■ **The task**:
In the entries below, find the line with "Where should I click to: Enable" and the line with "to Nástěnka in". Reproduce those two lines and every line between them exactly, and nothing more.

■ **Data to process**:
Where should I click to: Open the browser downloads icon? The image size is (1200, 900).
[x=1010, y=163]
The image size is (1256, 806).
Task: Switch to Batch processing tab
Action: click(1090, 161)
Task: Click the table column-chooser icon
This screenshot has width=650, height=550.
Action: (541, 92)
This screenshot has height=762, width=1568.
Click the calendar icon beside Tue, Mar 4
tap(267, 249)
--
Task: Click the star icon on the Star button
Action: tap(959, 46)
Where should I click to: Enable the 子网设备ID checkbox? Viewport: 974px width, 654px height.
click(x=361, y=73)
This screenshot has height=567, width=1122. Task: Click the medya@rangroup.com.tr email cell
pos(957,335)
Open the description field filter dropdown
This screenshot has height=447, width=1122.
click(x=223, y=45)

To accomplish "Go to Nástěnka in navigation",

■ **Exercise result**:
Where should I click to: Enable the 子网设备ID checkbox? Viewport: 974px width, 654px height.
click(x=361, y=73)
This screenshot has height=567, width=1122. Task: Click the medya@rangroup.com.tr email cell
pos(957,335)
Open the description field filter dropdown
This screenshot has height=447, width=1122.
click(x=223, y=45)

To accomplish "Go to Nástěnka in navigation",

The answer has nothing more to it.